━━━ Extract ━━━

Dish Network officially announced its new HD programming and hardware lineup during International CES, and CEO Charlie Ergen reported the company broke the 12 million subscriber milestone in December, that growth was solid last year and 2006 would see a major push for HD programming.

Part of that push was the announcement Dish was adding five new VOOM channels to its current lineup of 10 VOOM channels, for a total of 25. Consumers could now view all of Dish’s HD stations (called DishHD) and America’s Top Choice 60 for $54.99 per month. And if consumers didn’t want their local HD channels, they’d pay $5 less per month. Ergen said that viewers could watch 1,700 hours of high-definition programming per week. “I wouldn’t want to change places with anyone in this industry who delivers ones and zeros,” taking straight aim at the cable companies.

Also new from Dish is the rollout of local high-definition channels to major markets, beginning Feb. 1 with New York, Los Angeles, Chicago and Boston among the first to get the signals of the local ABC, CBS, FOX and NBC affiliates. This begins the transition from the current MPEG-2 format to MPEG-4. He noted that 50 percent of U.S. TV households would be covered by the end of 2006. Dish took the wraps off of three new MPEG-4 receivers that were on display in its booth.

The models include the VIP 211 single room box that receives HD and SD signals, the multiroom VR 222 that shows an HD image on the main screen and SD to another set in the house. The top-of-the-line VIP 622 is the company’s dual tuner uber deck with a built-in 320GB PVR that records 180 hours of high-definition shows. It too has multiroom capability. As the company makes its transition to MPEG-4, questions were asked of Ergen how current HD customers would be handled. He said more details would come in an upcoming “Charlie Chat” show but he did stress the company would “take care of our customers.”

With 1,080p televisions making a splash at International CES, chief technical officer Mark Jackson said that it would be at least a year before a Dish receiver would offer a 1,080p output.

━━━

- Task instructions
Reproduce word for word the passage of the Dish Network article that begins with "Dish Network officially" and ends with "for HD programming.". The data after this point is separate from the Dish Network article and unrelated to it.

━━━ Material ━━━

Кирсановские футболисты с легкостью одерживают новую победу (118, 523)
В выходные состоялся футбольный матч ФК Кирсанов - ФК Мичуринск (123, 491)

━━━

- Solution for this exercise
Dish Network officially announced its new HD programming and hardware lineup during International CES, and CEO Charlie Ergen reported the company broke the 12 million subscriber milestone in December, that growth was solid last year and 2006 would see a major push for HD programming.